Hagard by Lukas Bärfuss

Hagard by Lukas Bärfuss

Autor:Lukas Bärfuss [Bärfuss, Lukas]
Die sprache: deu
Format: epub
Herausgeber: Wallstein Verlag
veröffentlicht: 2017-02-15T00:00:00+00:00


ALS SIE DIE STRAßE mit den Eisenbahnerhäuschen entlanggehen, rutscht ihm das Herz in die Hose. Wem folgt er da? Ist sie es, die neben diesem Zweimeterhünen vor ihm geht? Ein Zweifel bleibt und nagt weiter. Er riecht sie nicht, nur den Dreck und den Abfall. Das Wasser schwemmt den Moder auf. Seine Witterung ist gestört, das liegt an diesem Typen, der neben ihr das Material trägt und ihren Geruch mit seinem Geruch stört. Die Haare, der schlanke Hals, die Hüften. Sie muss es sein. Aber er traut seinen Augen nicht.

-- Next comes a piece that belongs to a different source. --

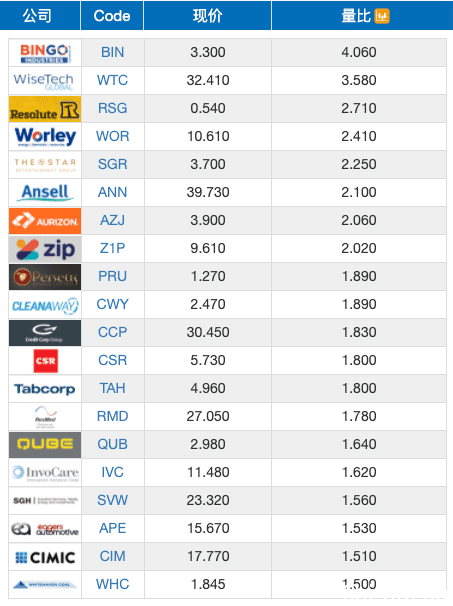This screenshot has width=453, height=606.
Task: Click the Tabcorp logo
Action: click(45, 388)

Bei der Kunstgewerbeschule steigen sie in die Straßenbahn. Wenn das so weitergeht, wird er sich eine Monatskarte kaufen müssen. Gut. Wo wollen sie hin?

In die Technische Hochschule. Das weiß er jetzt noch nicht, aber er wird es gleich erfahren. Sie werden bald aussteigen und den Hügel erklimmen, er wird weiter außer Atem kommen. Noch sitzt er. Noch fühlt er sich einigermaßen bei Laune. Aber das wird nicht lange halten. In den Lichthof der Hochschule wird er sich schleppen, wo die beiden ein Plakat aus dem Köcher ziehen, das Dreibein ausklappen und sich mit Prospekten bewehrt in die Menge stellen.

Ein Banner überspannt den Lichthof, darauf ein Vexierbild in der Form einer Hortensie, die Blütenkelche als Hirnwindungen.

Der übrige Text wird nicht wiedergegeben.